Un uovo è un tesoro, la paura è la norma. Di là dal Piave arrivano le bombe dei fratelli italiani, portatrici di morte e insieme di speranza. I paesi sono lividi, senza una voce, anche le campane sono state rubate o sepolte. Non poche porte vengono sbattute in faccia alle suore e alle orfanelle mendicanti, la fame le tormenta, a reggerle è solo la fede in Dio e nei soldati d’Italia che resistono sul Piave. «Quando spunterà l’alba della pace?».

Il libro è ricco di storie, di personaggi. I tedeschi sono arrivati il 10 novembre: «Domani, urlano nelle piazze, prenderemo il caffè a Venezia e fra pochi giorni saremo a Roma». Le suore ascoltano con angoscia. La guerra, si sa, è un’occasione profonda per capire il cuore degli uomini, la loro crudeltà, l’arroganza, ma anche la fratellanz­a e la generosità.

Qualche testimonia­nza. Il prete, padre Innocente Bortoluzzi: «I compaesani lo amavano per la sua bontà semplice, per il coraggio con cui rimaneva accanto alla gente condividen­done la povertà e gli stenti, difendendo con forza le donne e le persone più deboli ed esposte ai soprusi degli invasori».

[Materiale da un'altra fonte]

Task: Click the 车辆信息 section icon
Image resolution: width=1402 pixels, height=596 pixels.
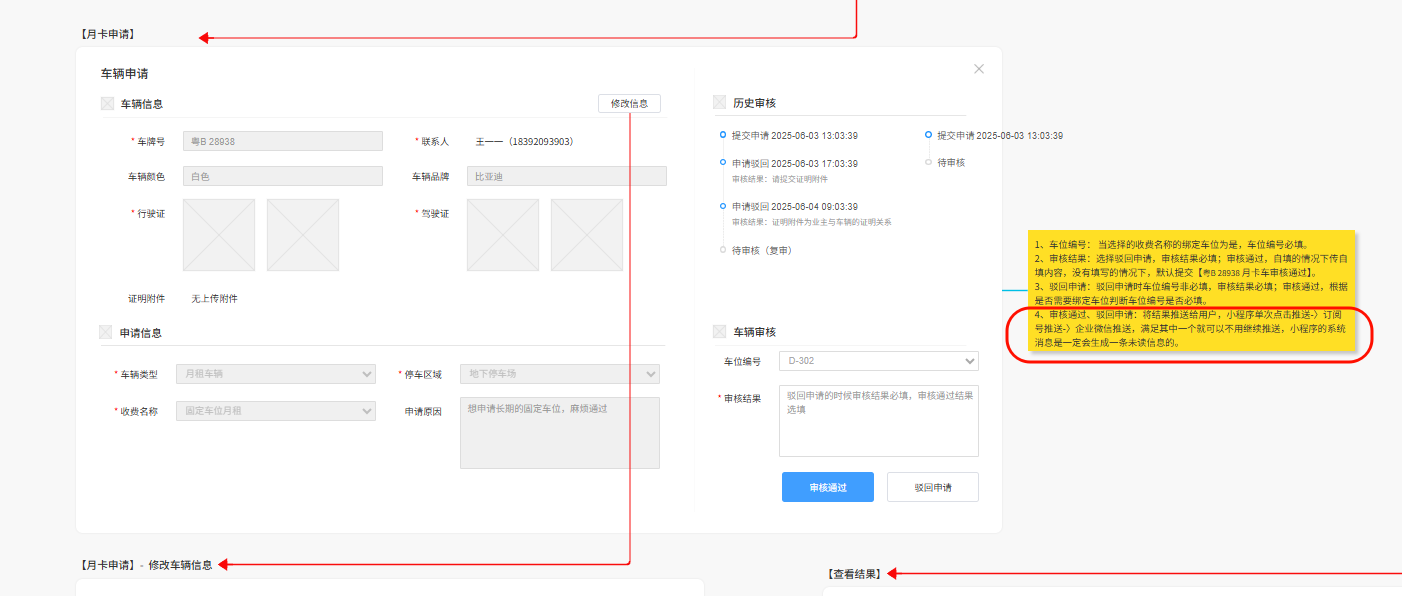Action: point(105,103)
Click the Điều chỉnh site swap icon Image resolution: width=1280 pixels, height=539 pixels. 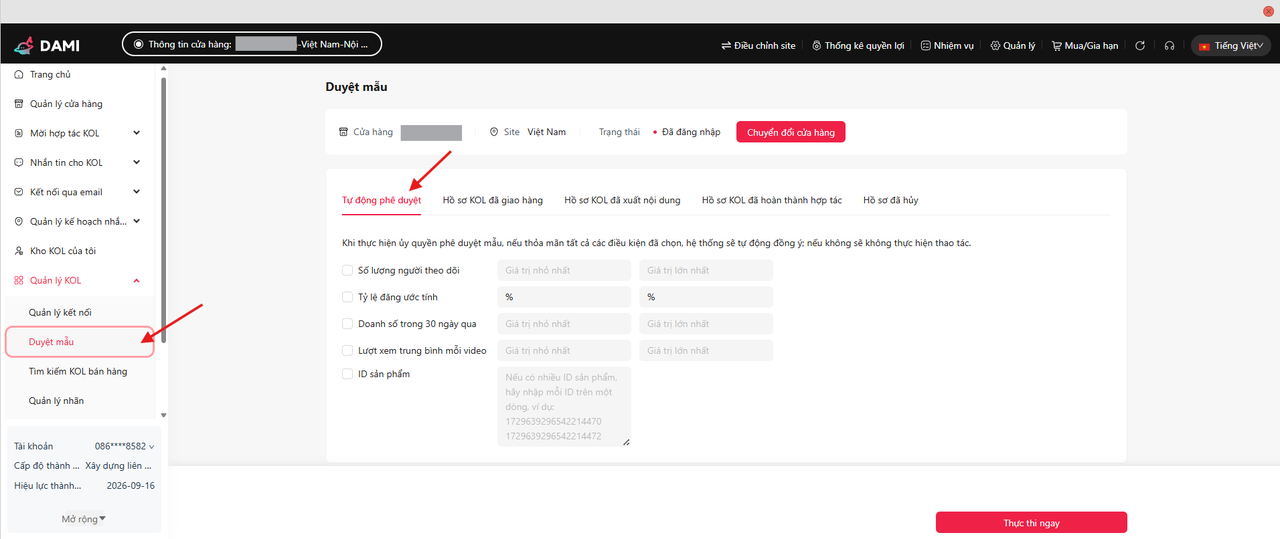pos(727,45)
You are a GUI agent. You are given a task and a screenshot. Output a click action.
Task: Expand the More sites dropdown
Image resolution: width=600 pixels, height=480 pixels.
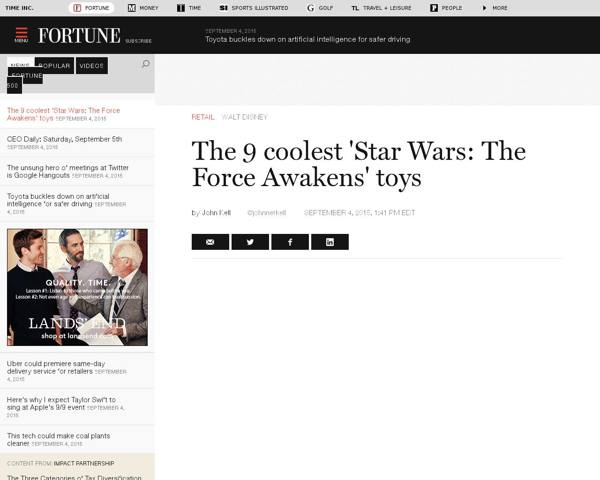[x=494, y=7]
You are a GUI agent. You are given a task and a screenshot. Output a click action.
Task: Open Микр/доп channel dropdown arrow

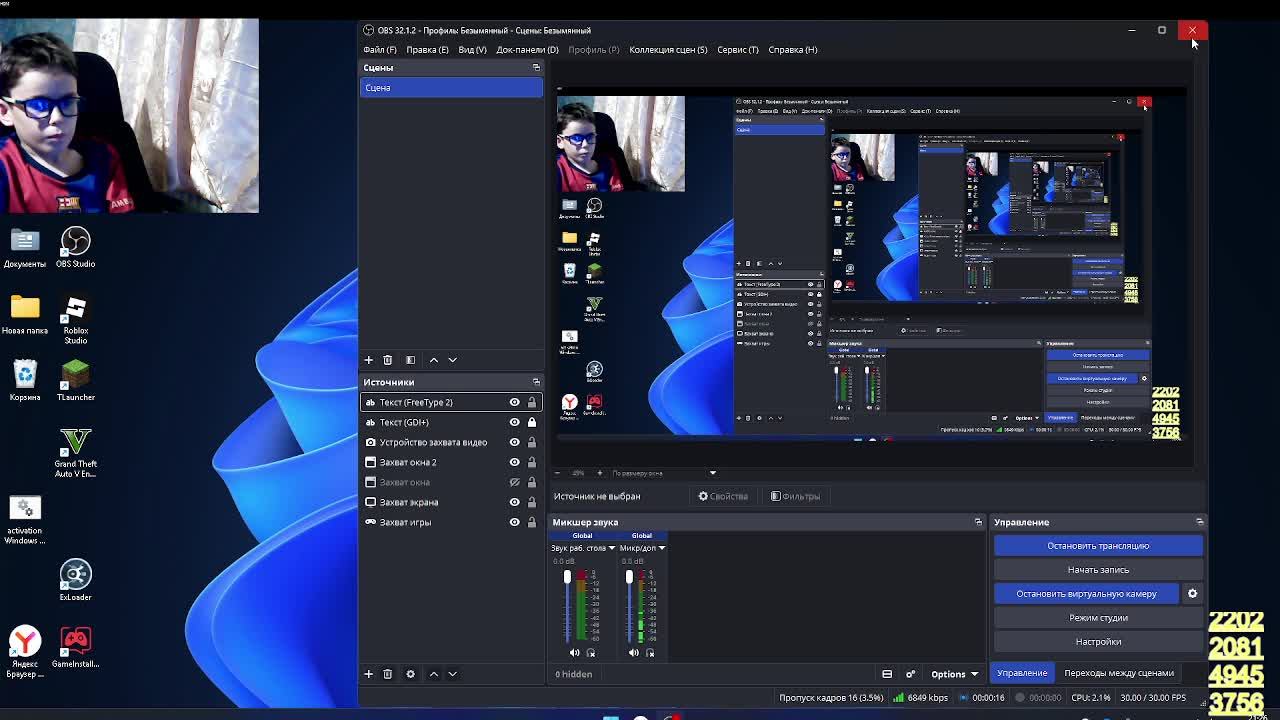tap(661, 548)
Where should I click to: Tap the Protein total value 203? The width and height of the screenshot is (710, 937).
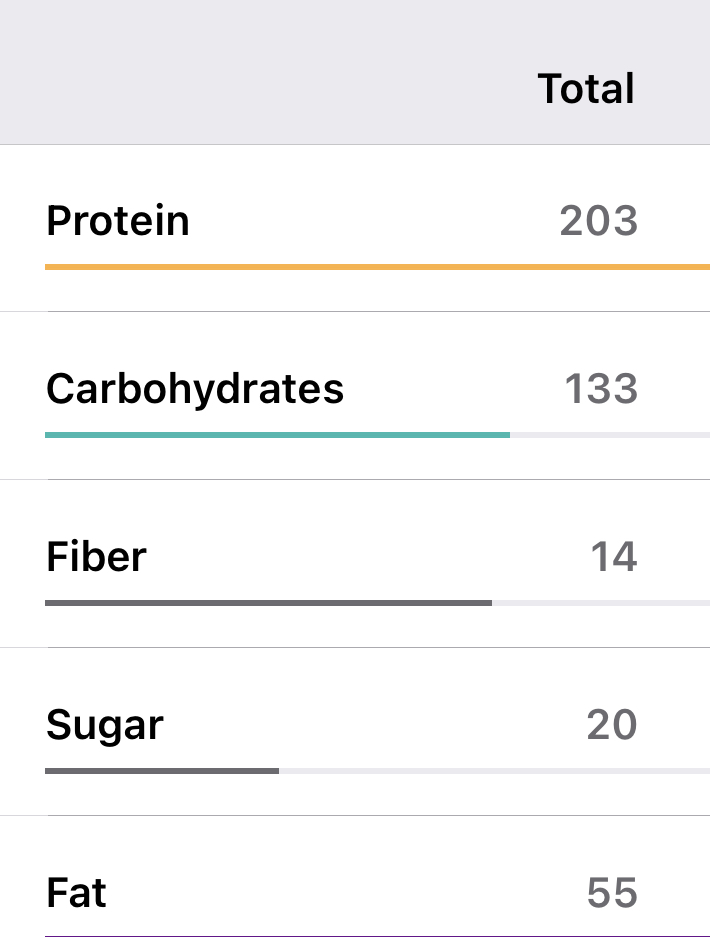[x=598, y=220]
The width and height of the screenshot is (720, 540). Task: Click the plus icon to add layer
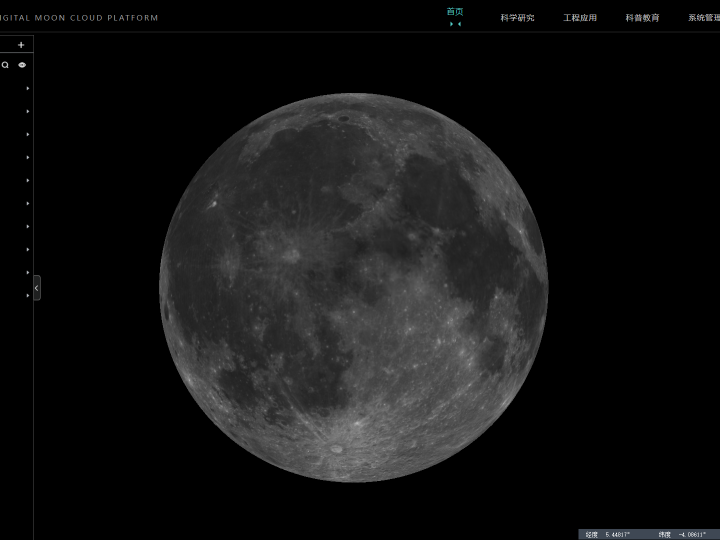21,45
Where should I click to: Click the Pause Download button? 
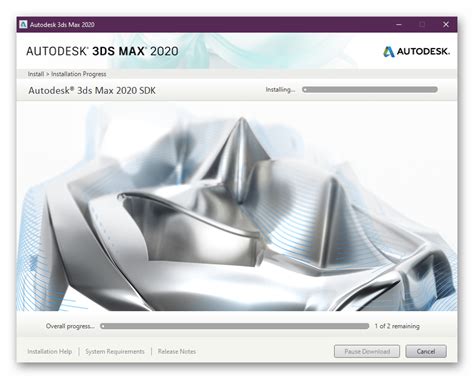pos(367,351)
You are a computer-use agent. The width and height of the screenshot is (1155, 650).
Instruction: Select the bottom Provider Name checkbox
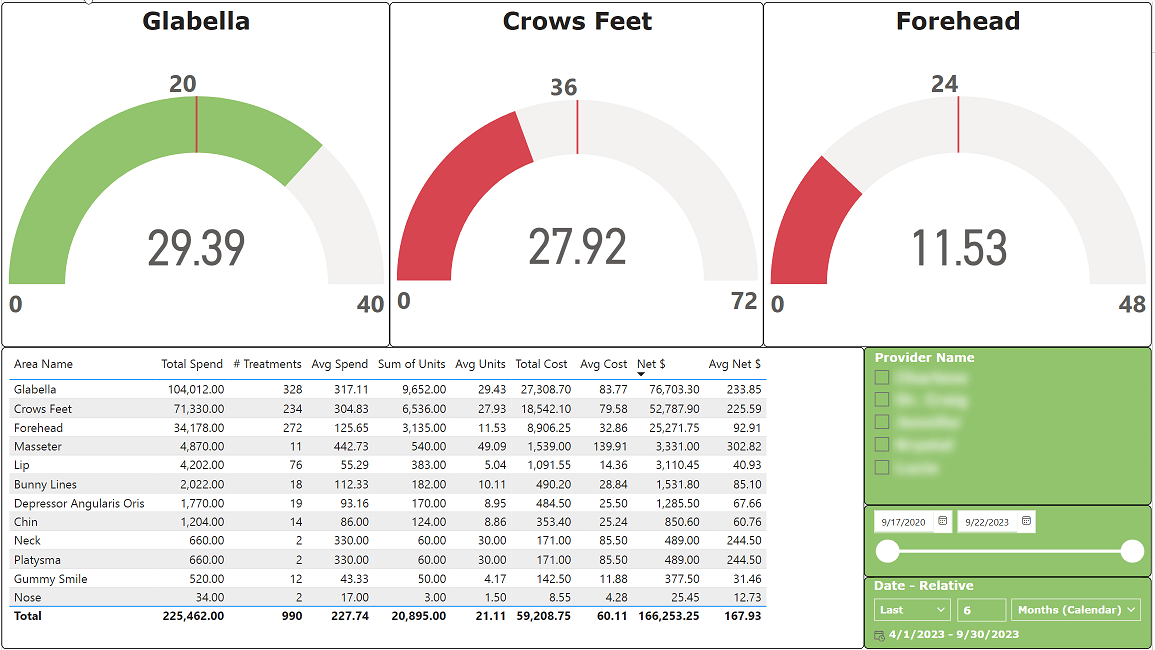882,467
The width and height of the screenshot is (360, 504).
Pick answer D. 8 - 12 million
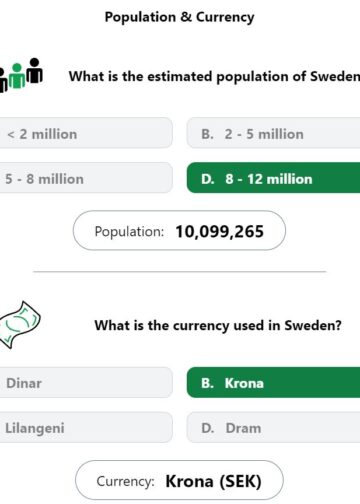[x=273, y=178]
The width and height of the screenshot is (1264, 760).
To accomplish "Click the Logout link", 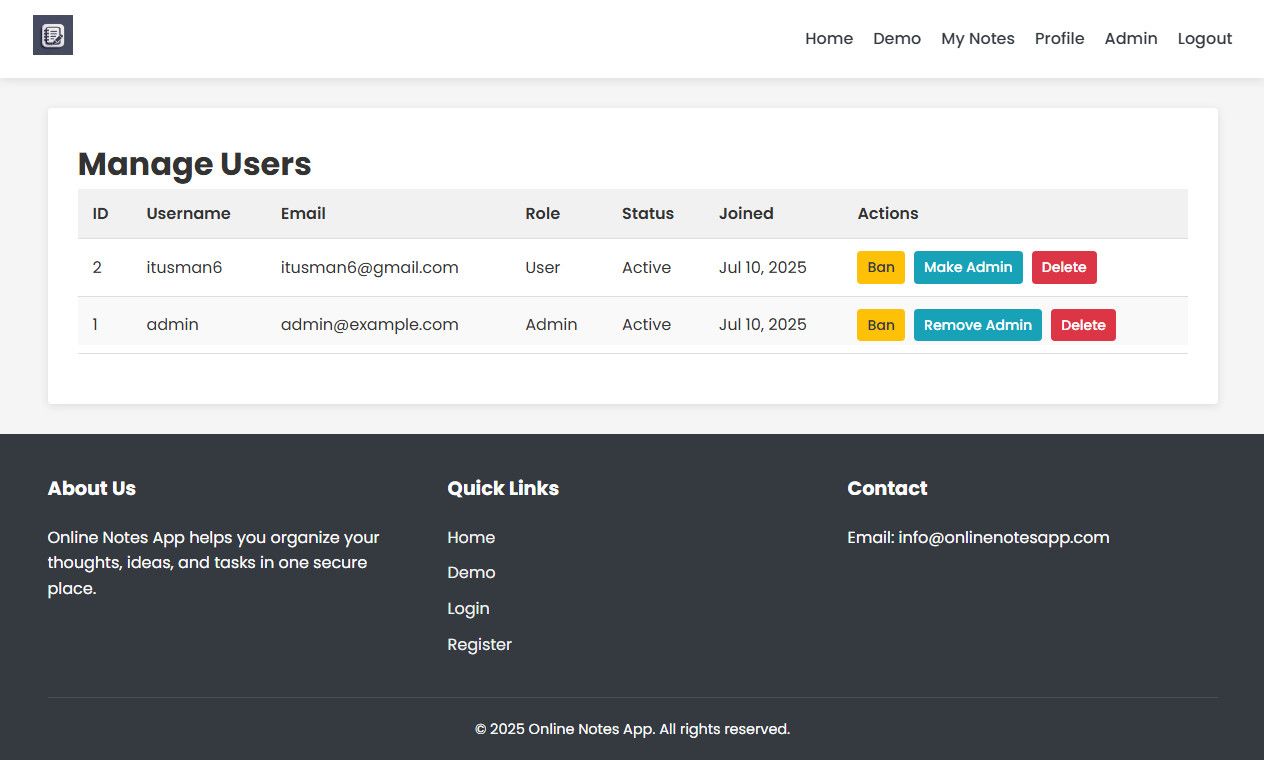I will click(1204, 39).
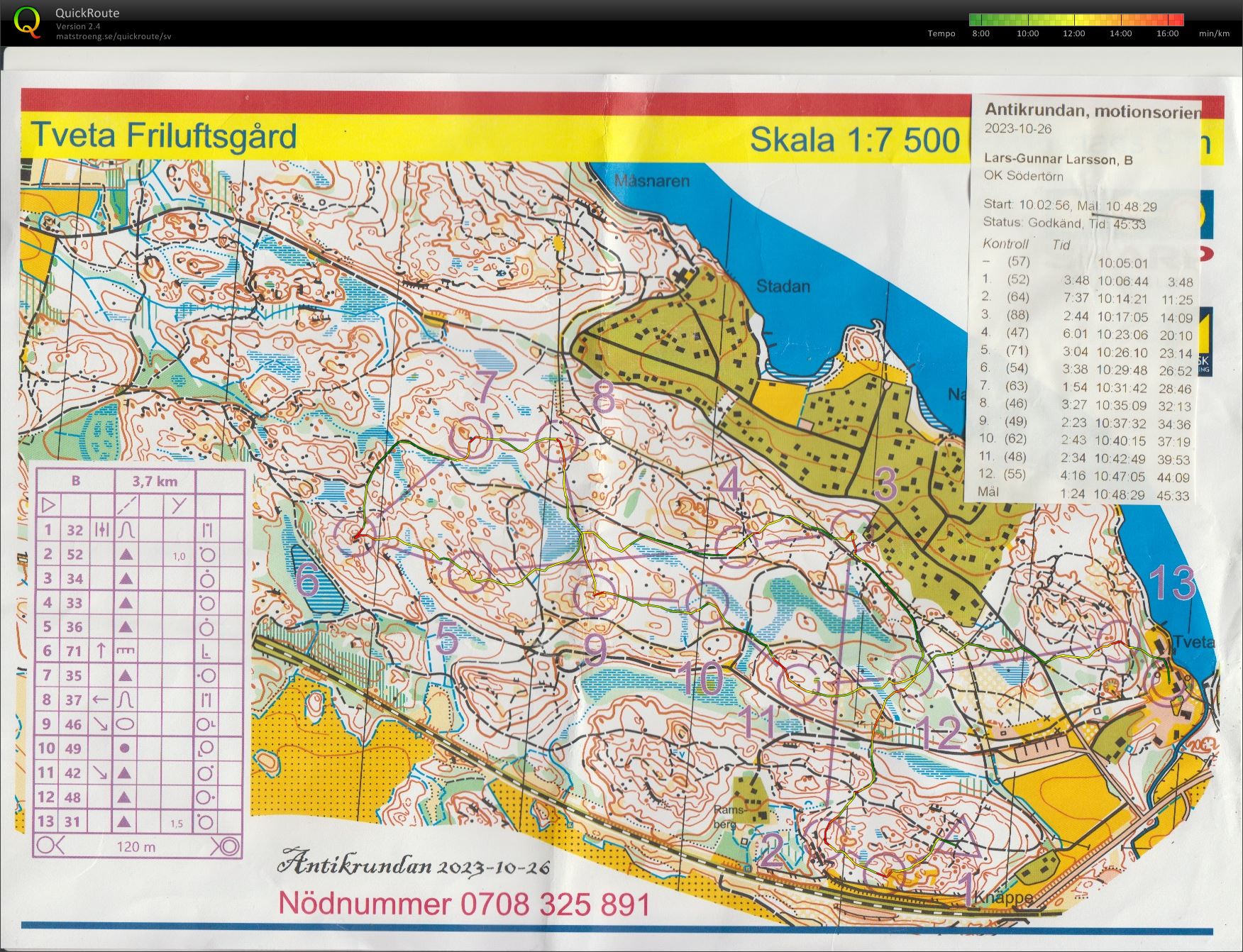
Task: Click the 3,7 km course length cell
Action: tap(155, 481)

Il maestro del paese. Si commuoveva ogni volta che vedeva le orfanelle, lo facevano pensare alle sue figlie. Finché ne ebbe regalò loro denaro, farina, fagioli. Poi restò anch’egli senza nulla e dovette andare a mendicare in cerca di grano e di quel che trovava.

Maria, una ragazzina di 14 anni. Quando vide le suore e le orfanelle così malconce, corse a casa, lo disse alla madre. Furono accolte con festa da quella famiglia numerosa che divise i propri letti con le ospiti e quel che aveva, la farina, per far la polenta, il latte fresco, il pane, e c’era davvero poco da scialare. Alle profughe affamate parve di toccare il cielo con un dito.

In gennaio i tedeschi se ne andarono, arrivarono gli austrounga­rici e fu peggio, nonostante nell’esercito dell’Impero ci fossero veneto-giuliani, trentini, dalmati, boemi, croati, cechi, slovacchi.

«Resi alla condizione di schiavi dovemmo sopportare, racconta un testimone, tutta una serie di disordini e di sofferenze. Se il breve periodo di invasione germanica era stato tanto doloroso, il nuovo periodo si presentava sotto un segno ben più tragico: avanzava lo spettro di una spaventosa calamità, la fame!»

Gli austriaci, stremati anch’essi, affamati, requisisco­no, rubano dove non c’è più nulla da rubare «con modi arroganti e beffardi». Si impossessa­no di tutto quanto trovano, gli avanzi di quel che era stato ben nascosto. (I tedeschi e gli austriaci si odiano, «I Germanici rispondono all’odio degli Austriaci con un disprezzo e un’alterigia di cui è difficile farsi un’idea»).

Piccole storie che illuminano la vita. Alle suore e alle orfanelle, quando riescono a trovarla, la paglia sembra il letto di un principe. Sporche, malmesse, intirizzit­e, fanno in quei mesi quasi duecento chilometri, imparano i codici dell’economia elementare di Robinson Crusoe, un rocchetto di filo in cambio di farina e di un po’ di carne, il baratto come strumento di sopravvive­nza.

Ma la primavera è vicina, le bombe italiane che vengono di là dal Piave sembrano carezze. Poi in giugno la battaglia del Solstizio, gli austriaci all’offensiva, gli italiani resistono, contrattac­cano. Pochi mesi ancora. Le suore pregano perché la Madonna benedica le armi italiane e l’esercito nemico sia messo in fuga. La Madonna dà loro ascolto. Il 28 ottobre gli alpini del battaglion­e Bassano entrano nella piazza di Valdobbiad­ene. È finita. Italia mia.